5% * $150K per % - 8 weeks * $100K per week – $16K
= - $66K
In fact, if we only achieve a 3% sales gain with a two month delay, we lose about $365K in profit.
3% * $150K per % - 8 weeks * $100K per week – $16K
= - $366K
Seeing the lack of profitability with this decision, we would decide against the new feature.
In short, small differences in our Economic Variable (impact) estimates sometimes change our decision, and accuracy in these estimates is important. The more accurate we can be, the more profitable our decisions will be, and we don’t need to be perfect every time to become more profitable overall. There are a number of ways to increase the average profitability of our decisions.
You can also view our complete guide to cost of delay here.
1. Make the safe bets
To achieve the best results, we combine economic analysis with our intuition. We will naturally hesitate more when there are bigger risks and costs involved, and we will naturally choose to execute decisions we have greater confidence in. Probability Analyses help us see these risky and costly situations clearly.

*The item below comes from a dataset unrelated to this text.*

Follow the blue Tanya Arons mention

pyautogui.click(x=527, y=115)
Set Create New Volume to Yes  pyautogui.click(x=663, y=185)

To control risk and reward explicitly, we develop decision-making strategies that clearly limit our risk. For example, we can establish a safety factor by choosing to pursue only those decisions which have a >$500K Expected Value and/or >X% ROI. We can also establish spending limits, allowing low-expense decisions to move forward quickly, where high-expense decisions are held up for more scrutiny.
An additional strategy is to base decisions on worst-case expectations, or almost worst-case conditions such as midway between mean and worst-case (see previous post). Often, even in these pessimistic conditions, we find the analysis leads us to a different (and better) decision than our intuition would. Each of these safe decisions increases our overall profitability.
2. Avoid guesstimates
As shocking as it may seem, we have come to the realization that, as individuals, we are not very good at predicting the future. Even so-called experts are not very good at predictions based on gut-feel alone. For example, if I remember correctly, 4 out of the 5 Monday Night Football (MNF) announcers ended this season 8 and 9 in their predictions. An octopus could do as well. I’m not able to confirm, as I cannot find the data. I suppose it isn’t surprising that their inability to predict winners is not on the MNF home page.
The same is true in politics, baseball scouting, stock markets, and many, many other complicated and complex systems. Our minds are biased and even the experts aren’t able to process all of the available data in their heads and guts. Again, I’ll refer you to ‘The Signal and the Noise’ by Nate Silver and ‘The Wisdom of Crowds’ by James Surowiecki for more on the topic.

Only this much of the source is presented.